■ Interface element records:

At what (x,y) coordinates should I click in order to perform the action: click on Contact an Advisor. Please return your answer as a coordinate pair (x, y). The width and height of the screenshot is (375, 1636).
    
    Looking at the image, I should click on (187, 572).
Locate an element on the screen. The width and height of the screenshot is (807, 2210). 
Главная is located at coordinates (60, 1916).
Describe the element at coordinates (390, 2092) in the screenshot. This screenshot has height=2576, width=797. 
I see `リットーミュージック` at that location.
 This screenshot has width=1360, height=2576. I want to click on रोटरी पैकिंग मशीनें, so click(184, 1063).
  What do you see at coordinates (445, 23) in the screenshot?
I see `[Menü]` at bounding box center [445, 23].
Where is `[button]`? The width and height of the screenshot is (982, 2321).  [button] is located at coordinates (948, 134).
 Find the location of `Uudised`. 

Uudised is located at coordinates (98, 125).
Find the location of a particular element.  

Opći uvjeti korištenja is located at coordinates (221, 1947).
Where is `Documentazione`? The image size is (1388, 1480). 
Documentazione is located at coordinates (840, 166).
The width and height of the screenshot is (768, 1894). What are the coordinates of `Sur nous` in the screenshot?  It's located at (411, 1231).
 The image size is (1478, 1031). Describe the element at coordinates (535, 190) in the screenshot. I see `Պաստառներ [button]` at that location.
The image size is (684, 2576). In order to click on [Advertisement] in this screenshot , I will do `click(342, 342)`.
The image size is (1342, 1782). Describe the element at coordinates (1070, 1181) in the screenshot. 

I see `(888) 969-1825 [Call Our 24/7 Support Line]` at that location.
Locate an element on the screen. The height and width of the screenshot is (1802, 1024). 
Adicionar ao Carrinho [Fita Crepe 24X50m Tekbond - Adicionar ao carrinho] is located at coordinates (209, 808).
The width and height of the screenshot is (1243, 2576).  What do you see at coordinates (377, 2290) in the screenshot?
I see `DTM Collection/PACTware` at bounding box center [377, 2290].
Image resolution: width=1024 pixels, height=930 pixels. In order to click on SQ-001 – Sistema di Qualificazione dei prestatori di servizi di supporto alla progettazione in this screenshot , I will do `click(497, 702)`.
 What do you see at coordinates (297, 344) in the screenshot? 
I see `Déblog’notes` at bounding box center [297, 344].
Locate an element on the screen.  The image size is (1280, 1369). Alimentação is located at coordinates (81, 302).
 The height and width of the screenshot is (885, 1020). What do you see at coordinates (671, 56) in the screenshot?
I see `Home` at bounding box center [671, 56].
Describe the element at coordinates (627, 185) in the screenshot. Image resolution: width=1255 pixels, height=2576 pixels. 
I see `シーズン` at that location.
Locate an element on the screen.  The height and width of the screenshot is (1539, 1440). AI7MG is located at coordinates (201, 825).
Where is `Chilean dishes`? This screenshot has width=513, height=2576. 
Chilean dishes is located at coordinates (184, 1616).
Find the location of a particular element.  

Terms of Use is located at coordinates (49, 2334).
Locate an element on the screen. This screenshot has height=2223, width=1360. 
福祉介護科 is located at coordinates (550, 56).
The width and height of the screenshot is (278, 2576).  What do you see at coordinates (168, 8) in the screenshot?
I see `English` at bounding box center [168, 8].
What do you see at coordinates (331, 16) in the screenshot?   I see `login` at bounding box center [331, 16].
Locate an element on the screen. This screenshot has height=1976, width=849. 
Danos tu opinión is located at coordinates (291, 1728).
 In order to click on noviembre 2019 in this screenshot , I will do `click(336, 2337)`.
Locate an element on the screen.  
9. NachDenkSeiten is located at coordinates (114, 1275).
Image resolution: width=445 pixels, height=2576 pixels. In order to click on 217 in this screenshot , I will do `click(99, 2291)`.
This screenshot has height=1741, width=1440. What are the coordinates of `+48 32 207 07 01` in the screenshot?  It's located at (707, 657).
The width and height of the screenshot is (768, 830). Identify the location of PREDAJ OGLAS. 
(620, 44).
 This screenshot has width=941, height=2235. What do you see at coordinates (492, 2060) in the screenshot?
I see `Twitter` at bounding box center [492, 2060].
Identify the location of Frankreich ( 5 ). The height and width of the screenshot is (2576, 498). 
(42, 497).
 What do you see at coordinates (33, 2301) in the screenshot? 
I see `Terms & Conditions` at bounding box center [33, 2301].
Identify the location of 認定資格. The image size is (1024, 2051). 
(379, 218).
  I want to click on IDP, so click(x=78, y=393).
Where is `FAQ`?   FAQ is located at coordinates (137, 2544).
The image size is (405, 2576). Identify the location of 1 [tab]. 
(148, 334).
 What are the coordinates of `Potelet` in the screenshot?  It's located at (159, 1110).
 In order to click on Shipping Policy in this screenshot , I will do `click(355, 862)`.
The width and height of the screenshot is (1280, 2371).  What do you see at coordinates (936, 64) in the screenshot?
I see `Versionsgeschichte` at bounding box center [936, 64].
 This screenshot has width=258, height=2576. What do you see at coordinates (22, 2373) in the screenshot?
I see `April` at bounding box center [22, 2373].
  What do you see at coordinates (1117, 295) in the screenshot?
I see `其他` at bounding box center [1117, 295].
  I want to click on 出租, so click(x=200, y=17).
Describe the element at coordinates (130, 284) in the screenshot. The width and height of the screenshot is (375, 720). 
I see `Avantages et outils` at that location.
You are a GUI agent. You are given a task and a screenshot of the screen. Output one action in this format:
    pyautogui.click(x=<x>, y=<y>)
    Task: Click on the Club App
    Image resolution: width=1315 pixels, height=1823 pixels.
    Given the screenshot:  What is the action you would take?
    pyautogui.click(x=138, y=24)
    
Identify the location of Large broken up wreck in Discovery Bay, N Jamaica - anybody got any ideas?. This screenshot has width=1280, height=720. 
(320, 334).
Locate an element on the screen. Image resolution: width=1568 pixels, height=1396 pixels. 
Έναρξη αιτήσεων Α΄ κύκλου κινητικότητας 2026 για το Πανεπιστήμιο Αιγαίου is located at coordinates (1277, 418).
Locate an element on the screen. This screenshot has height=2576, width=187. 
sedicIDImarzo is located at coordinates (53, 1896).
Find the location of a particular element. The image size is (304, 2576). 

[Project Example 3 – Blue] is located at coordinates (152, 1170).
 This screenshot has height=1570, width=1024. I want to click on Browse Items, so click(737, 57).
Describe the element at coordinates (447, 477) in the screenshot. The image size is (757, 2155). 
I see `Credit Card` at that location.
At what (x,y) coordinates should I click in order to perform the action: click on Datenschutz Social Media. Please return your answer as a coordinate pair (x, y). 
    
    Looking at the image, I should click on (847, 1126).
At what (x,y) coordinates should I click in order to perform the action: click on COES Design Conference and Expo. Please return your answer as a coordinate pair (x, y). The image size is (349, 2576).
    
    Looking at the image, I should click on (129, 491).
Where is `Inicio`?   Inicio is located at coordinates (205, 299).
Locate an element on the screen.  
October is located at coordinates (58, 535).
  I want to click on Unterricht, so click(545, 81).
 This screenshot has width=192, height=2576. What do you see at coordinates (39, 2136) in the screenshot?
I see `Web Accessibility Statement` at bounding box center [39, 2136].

■ EXERCISE INSTRUCTIONS:
Copy out the rows word for word, starting at the line that contains "click on Datenschutz" and ending with the final row above. Include both the first and the last line.

■ ANSWER TO THIS PROBLEM:
At what (x,y) coordinates should I click in order to perform the action: click on Datenschutz Social Media. Please return your answer as a coordinate pair (x, y). 
    
    Looking at the image, I should click on (847, 1126).
At what (x,y) coordinates should I click in order to perform the action: click on COES Design Conference and Expo. Please return your answer as a coordinate pair (x, y). The image size is (349, 2576).
    
    Looking at the image, I should click on (129, 491).
Where is `Inicio`?   Inicio is located at coordinates (205, 299).
Locate an element on the screen.  
October is located at coordinates (58, 535).
  I want to click on Unterricht, so click(545, 81).
 This screenshot has width=192, height=2576. What do you see at coordinates (39, 2136) in the screenshot?
I see `Web Accessibility Statement` at bounding box center [39, 2136].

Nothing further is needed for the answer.